Source: IRIN
South African government has chosen World AIDS Day 2011 to launch its new national strategic plan that, for the first time, will guide not only the national fight against HIV but also tuberculosis (TB) until 2016. The document contains several major policy changes, including the immediate provision of lifelong antiretroviral (ARV) drugs to all HIV-positive mothers and TB patients, as well as a focus on positive prevention.
The new National Strategic Plan (NSP) for HIV and AIDS, sexually transmitted infections (STIs) and TB 2012-2016, presented in the seaside town of Port Elizabeth, is the product of months of national consultations after a first draft was released in October 2011.

The plan marks several firsts for South Africa: It specifically includes TB, the leading cause of natural death, and is the only HIV plan to have been at least partially costed prior to being introduced. An estimated US$16 billion will be needed to implement the plan in the next five years, to be sourced publicly and privately.

South Africa's largest HIV lobby group, the Treatment Action Campaign, has welcomed the new plan, but raises concerns that it has not yet been fully costed, particularly in areas with difficult-to-discern price tags, such as human rights.

In a statement the group also calls for the plan to include the decriminalisation of sex work - a promise made by government in the previous national strategic plan, which expired in 2011.

Under the new plan, 400,000 HIV patients per year will begin treatment. However, this goal may be in jeopardy in 2014 if current budgetary projections hold true, according to the treasury. A possible tax on financial transactions to help generate funds is being considered.

Each of South Africa's nine provinces will now create operational plans in line with the document. By mid-November, when the national strategic plan was approved at a South African National AIDS Council plenary meeting, at least three provinces - Eastern Cape, KwaZulu-Natal and Northwest - had already started developing their plans. Provincial plans, which will be launched on 24 March 2012 to coincide with World TB day, will also be costed before being implemented.

TAC says the new guiding document is symbolic of the shift in South Africa’s political will to tackle HIV. "Since the last five-year plan, we have seen a revolution in the response to AIDS," TAC said in a statement.

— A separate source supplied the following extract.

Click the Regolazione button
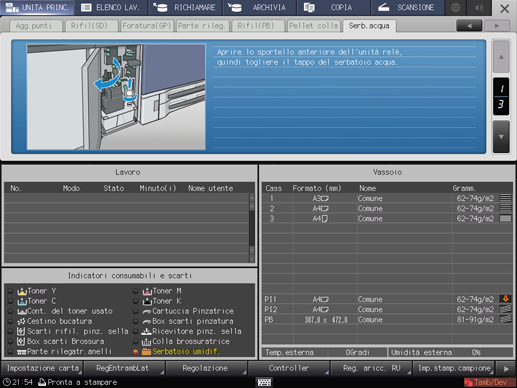The height and width of the screenshot is (388, 517). (x=205, y=368)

"South Africa started the last plan with Manto Tshabalala-Msimang as Minister of Health and Thabo Mbeki as president. Although the plan was adopted... some of the key interventions it proposed... were delayed. For several years the roll-out of ARVs was kept as slow as possible [and] preventable infections and deaths continued. Five years later, all that has changed."

Then and now

An emphasis on TB/HIV integration, costing, and the introduction of provincial operational plans are not the only changes in the new national strategic plan. The creation of the document has also been marked by an unprecedented level of civil society and government consultation, resulting in two previous drafts.

Informed by the new investment framework released by UNAIDS, Know Your Epidemic, as well as the country's previous strategic plan, the new document includes a reduced number of key activities and indicators. It is hoped that these will improve monitoring and evaluation.

New goals include reducing TB-related deaths and halving HIV stigma, which may be measured against a stigma index being developed by South Africa.

The government estimates that about 70 percent of all TB patients are co-infected with HIV. Given the high rates of co-infection, the need to integrate HIV and TB services has long been a goal for South Africa, but integration remains poor.

TB screening will now be included in prevention of mother-to-child HIV transmission (PMTCT) services as one way of reaching this goal. PMTCT services will also be integrated into sexual and reproductive health services, alongside neonatal circumcision of boys. Medical circumcision has been shown to reduce a man’s chances of contracting HIV by 60 percent.

The plan also includes mental health services, and palliative care for HIV patients, who sometimes suffer chronic pain.

Finally, on the heels of a ground-breaking year in HIV prevention research, the documents also stipulates that the government and its partners should prepare to implement new, biomedical prevention strategies once they have passed regulatory approval.

These measures include microbicides and the use of treatment as prevention, in which HIV-positive partners are started on ARVs early to reduce the risk of transmitting the virus to HIV-negative partners, or high-risk HIV-negative people are put on ARVs to prevent infection.